Ilustración: una persona con un globo de cómic en el que aparece un signo de admiración
La sabiduría de las abuelas | © Goethe-Institut e. V./Illustration: Tobias Schrank

No hay ocasión en la que nuestro columnista se acuerde de su abuela. Según él, en ella confluían el lenguaje y la vida, eran solo uno. Sus consejos nunca le abandonan, y más ahora en los tiempos difíciles que corren.

De Hernán D. Caro

Cuando ya no sé qué hacer o me da miedo la vida, me sorprendo pensando en mi abuela. Exactamente, recuerdo frases que ella repitió a lo largo de su vida y que atesoro como talismanes. Se trata de palabras que hay quien considerará insignificantes, pero que a mí me proporcionan fuerza, esperanza o simplemente consuelo.

Una llamada a la acción

Sí, lo sé. ¿De qué sirven las palabras? Quién no conoce alguna variante del dicho “¡más hechos y menos palabras!”, ya sea como aforismo didáctico (“Que tus actos hablen por ti“), como advertencia (“Por la boca muere el pez y el hombre por la palabra”), o como sabia sentencia, aunque resulte algo cursi (“La verdad no reside en las bellas palabras, sino en los actos silenciosos”). Durante mi infancia en Latinoamérica, una tierra marcada por el cristianismo, el mensaje tenía connotación bíblica. Se solía decir o oír la frase “Por sus frutos los conoceréis”, citando así y quizá sin saber, las enseñanzas de Jesucristo según el Evangelio de San Mateo.
 
Y todas estas expresiones vienen a decir lo mismo: di y asegura lo que quieras, pero si a tus palabras no les siguen los hechos o, peor aún, si tu comportamiento contradice tus palabras, entonces lo que dices no tiene ningún valor.

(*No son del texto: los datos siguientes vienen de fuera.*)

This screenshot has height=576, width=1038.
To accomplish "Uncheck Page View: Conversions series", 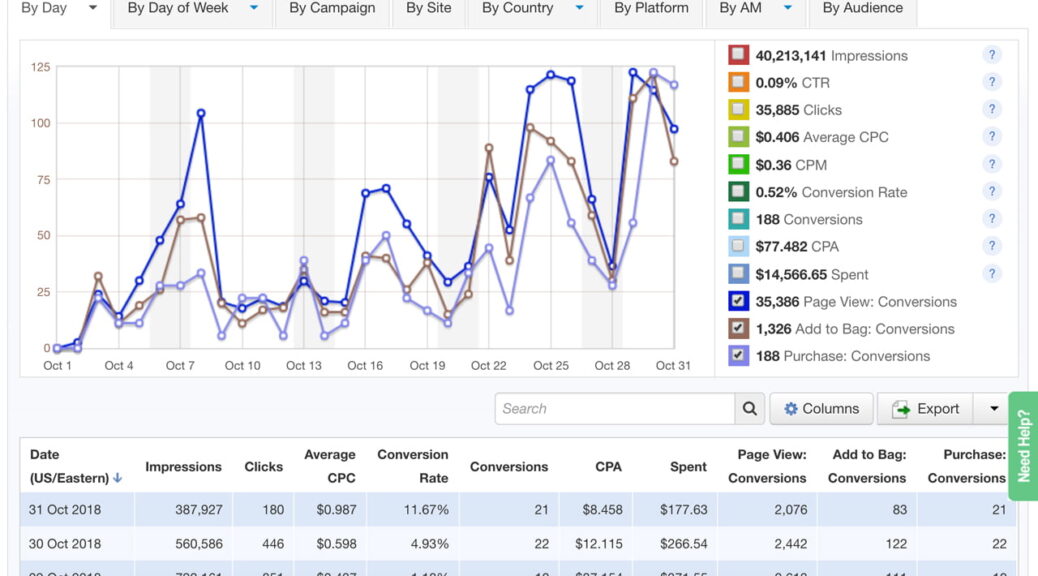I will [738, 301].
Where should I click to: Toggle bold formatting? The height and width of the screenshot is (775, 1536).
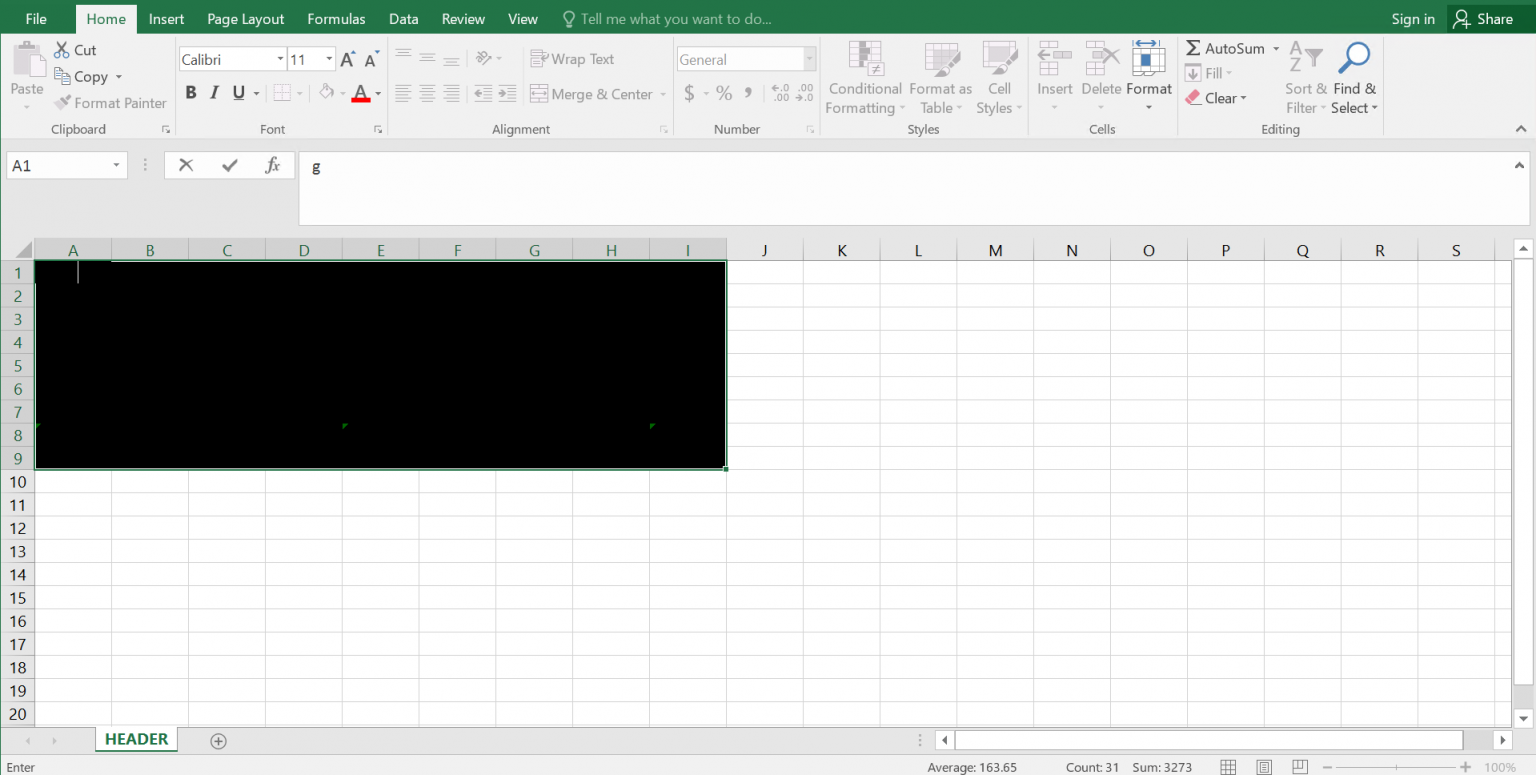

En otras palabras, se conoce a la gente por el fruto de sus actos, no por su verborrea. Pero entonces, por qué son precisamente las palabras, aunque sean de mi abuela, las que me acompañan y me animan cuando la duda me abruma. ¿Por qué?

las Palabras como guía

Porque existen personas excepcionales en las que palabra y acción confluyen, y cuando lo único que nos queda de ellos son sus palabras, se convierten en una poderosa guía para encontrar el camino. La madre de mi madre era una ama de casa sencilla, cuya vida nunca fue fácil. A pesar de no tener estudios y llevar una vida humilde, creo que llegó a comprender qué era lo que importaba. Además vivía como hablaba. Aún hoy me conmueve darme cuenta de cómo algunos de sus dichos se entretejen entre sí y construyen un todo. Como elementos de una filosofía de vida que nunca se llegó a pronunciar de principio a fin, que estimo mucho.
 
A veces mi abuela decía: “Hay quien se muere y nada se lleva”. Así daba su opinión, muy a su manera, sobre el sinsentido de reunir riquezas materiales.¿Acaso existe algo que nos podamos llevar a la tumba? Cuando murió, creo que lo que dejó cabía en una sola maleta, pero fueron tantos los parientes y conocidos que la acompañaron el día de su entierro que no todos cupieron en la iglesia.
 
A la frase arriba mencionada, ella solía añadir un consejo —bajo ciertas circunstancias incluso audaz, sino arriesgado—: “Acepta lo que te ofrecen”. Que no significa otra cosa sino que la vida es aquí y ahora y hay que aprovechar las oportunidades que se nos presentan, en vez de vacilar y caer en la duda, ¿quién sabe si volverán a repetirse? Mi abuela era una persona que dirigía su curiosidad, su entusiasmo por la vida y su generosidad no solo para sí misma, sino que sabía compartirlas los demás. Por ejemplo cuando yo aparecía en su casa con un amigo a la hora del almuerzo y le preguntaba si podía compartir nuestra mesa, ella soltaba una blasfemia que yo adoraba: “Si cabemos en el infierno, también en esta casa”, o algo por el estilo. Mi amigo, entonces, quedaba invitado.

disfrutar del momento

Entre todos los dichos conservados y olvidados de mi inolvidable abuela hay uno que últimamente (de hecho,a diario) me ronda por la cabeza: “Todo viene y todo pasa”. El significado está claro, aunque no siempre sea fácil actuar en consecuencia: los problemas, las preocupaciones y los miedos que nos atormentan no perduran. Como tampoco el éxito, el júbilo de la victoria o la felicidad. Todo pasa. Pero en labios de mi abuela no sonaba desalentador, todo lo contrario, era un continuo estímulo de vida, la fuente de las formulas vitales de mi abuela, su propio y generoso carpe diem.
 

la Columna idiomatica

Dedicamos esta columna  regularmente al lenguaje a cuestiones lingüísticas como un fenómeno cultural y social. ¿Cómo se desarrolla el lenguaje? ¿Qué relación establecen l@s escritor@s  con “su” lenguaje? ¿Cómo marca el lenguaje a la sociedad? Diferentes columnistas con algún nexo al lenguaje –bien profesional u otro–, presentan su tema personal en seis entregas seguidas.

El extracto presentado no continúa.